You talk about displaying a "world position" but you only use relative vectors. Your question is confusing and not clear.
I appreciate your interest in the question, however this most likely should have been a comment and not an answer.
I'm using LookRotation because .normalized computes with a square root which is computationally slow. But I'm not sure if LookRotation is any faster. I re-read what I wrote and I probably messed up the code I wrote into the question, I was pretty tired sorry about the confusion.
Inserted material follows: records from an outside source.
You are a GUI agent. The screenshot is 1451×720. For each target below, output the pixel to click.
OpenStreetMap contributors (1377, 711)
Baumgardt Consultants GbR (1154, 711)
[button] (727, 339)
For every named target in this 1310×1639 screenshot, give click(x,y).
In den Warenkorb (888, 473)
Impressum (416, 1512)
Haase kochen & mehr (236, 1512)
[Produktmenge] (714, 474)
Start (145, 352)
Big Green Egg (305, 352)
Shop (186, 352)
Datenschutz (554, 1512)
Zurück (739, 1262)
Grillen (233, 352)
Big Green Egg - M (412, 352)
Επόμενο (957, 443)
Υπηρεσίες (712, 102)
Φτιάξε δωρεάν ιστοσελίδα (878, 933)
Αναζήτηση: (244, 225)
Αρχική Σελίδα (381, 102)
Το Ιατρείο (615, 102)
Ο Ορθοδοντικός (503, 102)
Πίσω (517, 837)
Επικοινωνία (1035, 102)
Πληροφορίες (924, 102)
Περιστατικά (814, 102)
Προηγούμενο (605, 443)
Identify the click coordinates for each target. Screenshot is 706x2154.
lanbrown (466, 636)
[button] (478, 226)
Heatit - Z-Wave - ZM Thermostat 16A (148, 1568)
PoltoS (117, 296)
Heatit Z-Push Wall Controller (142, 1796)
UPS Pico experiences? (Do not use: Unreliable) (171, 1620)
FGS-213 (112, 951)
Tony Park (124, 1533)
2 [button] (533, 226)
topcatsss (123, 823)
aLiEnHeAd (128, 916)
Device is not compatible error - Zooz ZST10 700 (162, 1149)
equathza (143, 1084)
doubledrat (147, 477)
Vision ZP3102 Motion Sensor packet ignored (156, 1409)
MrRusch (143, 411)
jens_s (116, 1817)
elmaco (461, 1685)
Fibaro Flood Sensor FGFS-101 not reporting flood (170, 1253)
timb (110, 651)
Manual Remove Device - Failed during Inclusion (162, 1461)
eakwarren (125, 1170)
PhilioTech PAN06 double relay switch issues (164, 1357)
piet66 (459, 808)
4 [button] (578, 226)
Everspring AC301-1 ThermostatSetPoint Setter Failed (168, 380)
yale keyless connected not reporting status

The angle scale thing is just my attempt at modifying the vector by the angle. What I was actually trying to do is get the difference between dirToTarget and headingDir, because if the difference is zero then that means the GObj is looking directly at the object so the resulting graph point should also be zero (0,0). I realise it's from 0 to 180, I used / 90f because 1 is the maximum and I want it to hit 1 at 90 degrees since I'm not interested in plotting to the 'graph' infront of the GObj when the target is behind the GObj (angle difference is greater than 90). I've clamped it to 1 inside the 'graph' shader so it doesn't matter if it goes to 2.
The world position is target.position, it's in worldspace. As is transform.position.